The example uses the Iris Dataset. (The Iris dataset section is adatped from an example from Analyics Vidhya)

https://en.wikipedia.org/wiki/Iris_flower_data_set


In [ ]:
import numpy as np
import matplotlib as mp
from sklearn import datasets
from sklearn import metrics
from sklearn.linear_model import LogisticRegression

In [ ]:
# Load the sample data set from the datasets module
dataset = datasets.load_iris()

In [ ]:
# Display the data in the test dataset
dataset

In [ ]:
# Species of Iris in the dataset
dataset['target_names']

Iris Setosa

Iris Versicolor

Iris Virginica


In [ ]:
# Names of the type of information recorded about an Iris - called features
dataset['feature_names']

In [ ]:
# First 10 sets of Iris data
dataset['data'][:10]

In [ ]:
# The classification of each of the first 10 sets of Iris data - the target
dataset['target'][:10]

Here 0 equates to setosa the first entry in the 'target_names' array


In [ ]:
# Now we create our model
model = LogisticRegression()
# We train it by passing in the test data and the actual results
model.fit(dataset.data, dataset.target)

In [ ]:
# We use the model to create predictions
expected = dataset.target
predicted = model.predict(dataset.data)
# Using the metrics module we see the results of the model
metrics.accuracy_score(expected, predicted, normalize=True, sample_weight=None)

Digging deeper using metrics

Accuracy score, Classification report & Confusion matix

Here we will use a simple example to show metrics you can use: accuracy, classification reports and confusion matrices.

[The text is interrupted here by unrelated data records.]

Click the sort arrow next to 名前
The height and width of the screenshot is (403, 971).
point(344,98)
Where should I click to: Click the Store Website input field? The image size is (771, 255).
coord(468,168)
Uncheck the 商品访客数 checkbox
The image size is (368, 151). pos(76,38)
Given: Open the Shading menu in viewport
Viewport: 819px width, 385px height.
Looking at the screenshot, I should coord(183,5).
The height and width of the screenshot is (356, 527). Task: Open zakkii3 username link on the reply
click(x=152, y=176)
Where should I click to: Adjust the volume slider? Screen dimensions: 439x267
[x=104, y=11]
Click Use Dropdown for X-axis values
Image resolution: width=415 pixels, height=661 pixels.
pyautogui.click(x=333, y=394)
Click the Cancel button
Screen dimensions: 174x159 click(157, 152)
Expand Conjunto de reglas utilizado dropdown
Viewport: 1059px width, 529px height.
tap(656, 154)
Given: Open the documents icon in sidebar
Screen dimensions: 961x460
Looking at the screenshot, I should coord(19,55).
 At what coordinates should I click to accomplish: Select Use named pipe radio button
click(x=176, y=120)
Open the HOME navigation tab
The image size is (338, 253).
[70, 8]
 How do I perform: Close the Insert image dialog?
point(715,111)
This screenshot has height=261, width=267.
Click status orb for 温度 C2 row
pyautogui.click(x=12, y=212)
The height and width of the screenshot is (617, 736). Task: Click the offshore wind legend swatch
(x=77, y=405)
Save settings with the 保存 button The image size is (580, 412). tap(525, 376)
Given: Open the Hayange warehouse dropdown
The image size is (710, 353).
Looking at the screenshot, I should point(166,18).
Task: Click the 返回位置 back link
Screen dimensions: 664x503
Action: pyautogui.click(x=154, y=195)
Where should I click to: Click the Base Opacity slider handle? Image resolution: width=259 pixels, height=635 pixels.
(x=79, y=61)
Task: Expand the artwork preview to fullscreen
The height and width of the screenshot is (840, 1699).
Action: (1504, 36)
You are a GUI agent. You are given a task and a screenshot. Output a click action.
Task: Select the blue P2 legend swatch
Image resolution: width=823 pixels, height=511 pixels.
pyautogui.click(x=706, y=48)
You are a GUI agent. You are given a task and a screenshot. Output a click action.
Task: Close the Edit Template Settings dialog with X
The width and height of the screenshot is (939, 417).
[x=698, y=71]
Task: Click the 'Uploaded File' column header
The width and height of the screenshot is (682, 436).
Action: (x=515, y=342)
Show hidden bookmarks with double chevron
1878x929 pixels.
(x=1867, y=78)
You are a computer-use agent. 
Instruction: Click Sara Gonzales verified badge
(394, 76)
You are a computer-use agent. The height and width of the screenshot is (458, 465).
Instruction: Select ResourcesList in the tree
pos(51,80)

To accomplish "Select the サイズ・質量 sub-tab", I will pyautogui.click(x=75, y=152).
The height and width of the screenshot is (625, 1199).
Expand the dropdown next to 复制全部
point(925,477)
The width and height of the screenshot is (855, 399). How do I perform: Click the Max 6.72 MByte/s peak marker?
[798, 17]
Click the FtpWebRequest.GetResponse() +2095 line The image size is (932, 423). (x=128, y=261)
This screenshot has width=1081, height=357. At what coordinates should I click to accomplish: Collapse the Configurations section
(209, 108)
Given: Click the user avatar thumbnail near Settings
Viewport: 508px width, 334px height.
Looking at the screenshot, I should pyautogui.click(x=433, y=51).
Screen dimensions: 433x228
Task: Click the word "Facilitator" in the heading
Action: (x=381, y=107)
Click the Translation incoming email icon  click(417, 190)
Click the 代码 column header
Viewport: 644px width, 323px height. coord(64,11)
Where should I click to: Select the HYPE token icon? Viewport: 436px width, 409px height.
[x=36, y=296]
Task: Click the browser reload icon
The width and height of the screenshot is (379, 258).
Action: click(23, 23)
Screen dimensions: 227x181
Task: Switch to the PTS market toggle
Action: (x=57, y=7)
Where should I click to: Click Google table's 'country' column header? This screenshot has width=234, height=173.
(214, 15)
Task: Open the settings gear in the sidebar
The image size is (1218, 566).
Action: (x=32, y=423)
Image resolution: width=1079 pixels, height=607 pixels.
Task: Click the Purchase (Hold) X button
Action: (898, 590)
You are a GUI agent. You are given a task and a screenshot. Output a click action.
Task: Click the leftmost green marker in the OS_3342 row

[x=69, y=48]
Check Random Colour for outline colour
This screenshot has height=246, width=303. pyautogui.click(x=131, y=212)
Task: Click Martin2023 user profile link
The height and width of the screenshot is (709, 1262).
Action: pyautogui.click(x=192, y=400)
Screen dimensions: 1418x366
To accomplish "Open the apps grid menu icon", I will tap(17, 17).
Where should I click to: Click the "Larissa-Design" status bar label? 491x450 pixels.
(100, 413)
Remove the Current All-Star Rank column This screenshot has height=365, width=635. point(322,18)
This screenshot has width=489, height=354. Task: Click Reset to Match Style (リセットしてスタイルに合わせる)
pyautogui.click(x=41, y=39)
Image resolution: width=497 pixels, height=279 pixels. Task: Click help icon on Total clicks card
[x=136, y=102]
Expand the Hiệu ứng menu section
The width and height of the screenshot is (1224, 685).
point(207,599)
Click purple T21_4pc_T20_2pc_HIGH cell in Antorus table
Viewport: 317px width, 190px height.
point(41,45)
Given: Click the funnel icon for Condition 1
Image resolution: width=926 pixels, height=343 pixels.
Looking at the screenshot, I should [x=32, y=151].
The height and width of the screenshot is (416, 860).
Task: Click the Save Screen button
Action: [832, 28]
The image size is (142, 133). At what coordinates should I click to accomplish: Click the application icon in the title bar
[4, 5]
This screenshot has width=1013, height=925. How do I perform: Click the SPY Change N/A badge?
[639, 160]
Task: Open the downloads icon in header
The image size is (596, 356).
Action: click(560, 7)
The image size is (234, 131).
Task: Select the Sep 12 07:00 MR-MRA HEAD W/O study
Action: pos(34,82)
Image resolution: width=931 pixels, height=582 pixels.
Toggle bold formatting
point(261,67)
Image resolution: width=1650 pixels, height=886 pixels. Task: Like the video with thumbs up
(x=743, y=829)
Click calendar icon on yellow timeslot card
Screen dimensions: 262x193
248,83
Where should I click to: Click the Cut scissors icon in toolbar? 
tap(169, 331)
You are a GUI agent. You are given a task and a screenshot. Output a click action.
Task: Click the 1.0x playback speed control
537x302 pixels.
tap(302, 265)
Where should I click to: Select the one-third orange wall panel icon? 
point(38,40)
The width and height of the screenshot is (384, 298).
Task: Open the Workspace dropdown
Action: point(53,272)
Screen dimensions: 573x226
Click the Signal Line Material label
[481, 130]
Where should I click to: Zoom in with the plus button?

  • y_true is the test data
  • y_pred is the prediction

In [ ]:
y_true = ["cat", "ant", "cat", "cat", "ant", "bird", "bird"]
y_pred = ["ant", "ant", "cat", "cat", "ant", "cat", "bird"]

In [ ]:
metrics.accuracy_score(y_true, y_pred, normalize=True, sample_weight=None)

5 correct predictions out of 7 values. 71% accuracy


In [ ]:
print(metrics.classification_report(y_true, y_pred,
    target_names=["ant", "bird", "cat"]))

Here we can see that the predictions:

  • precision = $2/3 = 0.67$ (2 ants in test data and matched but found an extra 1 in prediction).
  • recall = $2/2 = 1$ (2 ants in test data and these matched in prediction).
  • f1-score = $(0.67 + 1) / 2 = 0.8$ mean of precision and recall.
  • support shows that there are 2 ants, 2 birds and 3 cats in the test data.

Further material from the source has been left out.